▸ **Quoted text**:
======

1

I am trying to figure out how to run in parallel (in this case 10) async function based on a stream of parsing datas from a website using lapwinglabs/x-ray webscraper.

let pauser = new Rx.Subject()
let count = 0
let max = 10

// function that parse a single url to retrieve data
// return Observable
let parsing_each_link = url => {
   return Rx.Observable.create(
      observer => {
         xray(url, selector)((err, data) => {
            if (err) observer.onError(err)
            observer.onNext(data)
            observer.onCompleted()
         })
    })
}
 
// retrieve all the urls from a main page => node stream
let streamNode = xray(main_url, selector)
   .paginate(some_selector)
   .write()
   .pipe(JSONStream.parse('*'))

// convert node stream to RxJS
let streamRx = RxNode.fromStream(streamNode)
   .do(() => {
      if (count === max) {
         pauser.onNext(true)
         count = 0
      }
   })

======

▸ **Supplied information**:
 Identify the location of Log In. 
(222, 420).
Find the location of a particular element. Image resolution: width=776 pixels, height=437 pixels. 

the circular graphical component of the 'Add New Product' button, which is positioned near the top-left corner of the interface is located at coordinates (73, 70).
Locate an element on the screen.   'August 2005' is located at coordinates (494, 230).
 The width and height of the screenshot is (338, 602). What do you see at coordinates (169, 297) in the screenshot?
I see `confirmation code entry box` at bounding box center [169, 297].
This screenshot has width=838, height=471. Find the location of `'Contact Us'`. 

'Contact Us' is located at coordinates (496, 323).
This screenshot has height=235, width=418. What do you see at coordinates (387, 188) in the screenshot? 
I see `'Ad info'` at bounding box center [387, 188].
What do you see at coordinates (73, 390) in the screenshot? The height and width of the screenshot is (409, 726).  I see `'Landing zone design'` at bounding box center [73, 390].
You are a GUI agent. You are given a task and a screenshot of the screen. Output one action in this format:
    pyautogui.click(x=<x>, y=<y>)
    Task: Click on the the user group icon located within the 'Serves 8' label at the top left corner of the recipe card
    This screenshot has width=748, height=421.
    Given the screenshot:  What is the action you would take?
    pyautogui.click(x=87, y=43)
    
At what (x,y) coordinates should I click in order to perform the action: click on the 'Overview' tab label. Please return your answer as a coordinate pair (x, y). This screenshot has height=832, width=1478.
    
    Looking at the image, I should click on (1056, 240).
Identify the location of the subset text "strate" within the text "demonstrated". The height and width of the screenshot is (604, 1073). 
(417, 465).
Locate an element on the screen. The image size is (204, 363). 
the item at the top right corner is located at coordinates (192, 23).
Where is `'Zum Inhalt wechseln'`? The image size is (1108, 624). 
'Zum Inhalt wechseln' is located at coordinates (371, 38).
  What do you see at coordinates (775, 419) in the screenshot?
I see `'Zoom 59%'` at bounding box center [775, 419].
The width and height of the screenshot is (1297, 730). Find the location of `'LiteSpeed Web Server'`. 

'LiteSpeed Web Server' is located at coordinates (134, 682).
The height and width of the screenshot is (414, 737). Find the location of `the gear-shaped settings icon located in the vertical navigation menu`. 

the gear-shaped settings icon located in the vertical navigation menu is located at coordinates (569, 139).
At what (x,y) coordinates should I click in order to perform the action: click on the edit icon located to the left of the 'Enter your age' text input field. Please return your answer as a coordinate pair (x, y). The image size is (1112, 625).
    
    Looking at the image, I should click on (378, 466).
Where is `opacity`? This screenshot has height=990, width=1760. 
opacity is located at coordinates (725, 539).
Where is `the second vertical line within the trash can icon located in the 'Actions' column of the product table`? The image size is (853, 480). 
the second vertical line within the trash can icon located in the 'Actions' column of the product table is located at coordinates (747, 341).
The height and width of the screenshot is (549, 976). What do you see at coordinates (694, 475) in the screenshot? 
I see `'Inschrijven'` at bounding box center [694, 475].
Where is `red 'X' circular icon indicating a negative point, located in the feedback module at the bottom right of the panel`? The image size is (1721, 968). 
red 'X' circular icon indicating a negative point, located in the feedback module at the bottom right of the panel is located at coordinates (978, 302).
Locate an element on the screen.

======

▸ **Written problem 1**: Which webscraper does the scraping question name?
▸ **Written problem 2**: Please write out the scraping question from "let count = 0" to "observer.onCompleted()".

▸ **Task solution 1**: lapwinglabs/x-ray

▸ **Task solution 2**:
let count = 0
let max = 10

// function that parse a single url to retrieve data
// return Observable
let parsing_each_link = url => {
   return Rx.Observable.create(
      observer => {
         xray(url, selector)((err, data) => {
            if (err) observer.onError(err)
            observer.onNext(data)
            observer.onCompleted()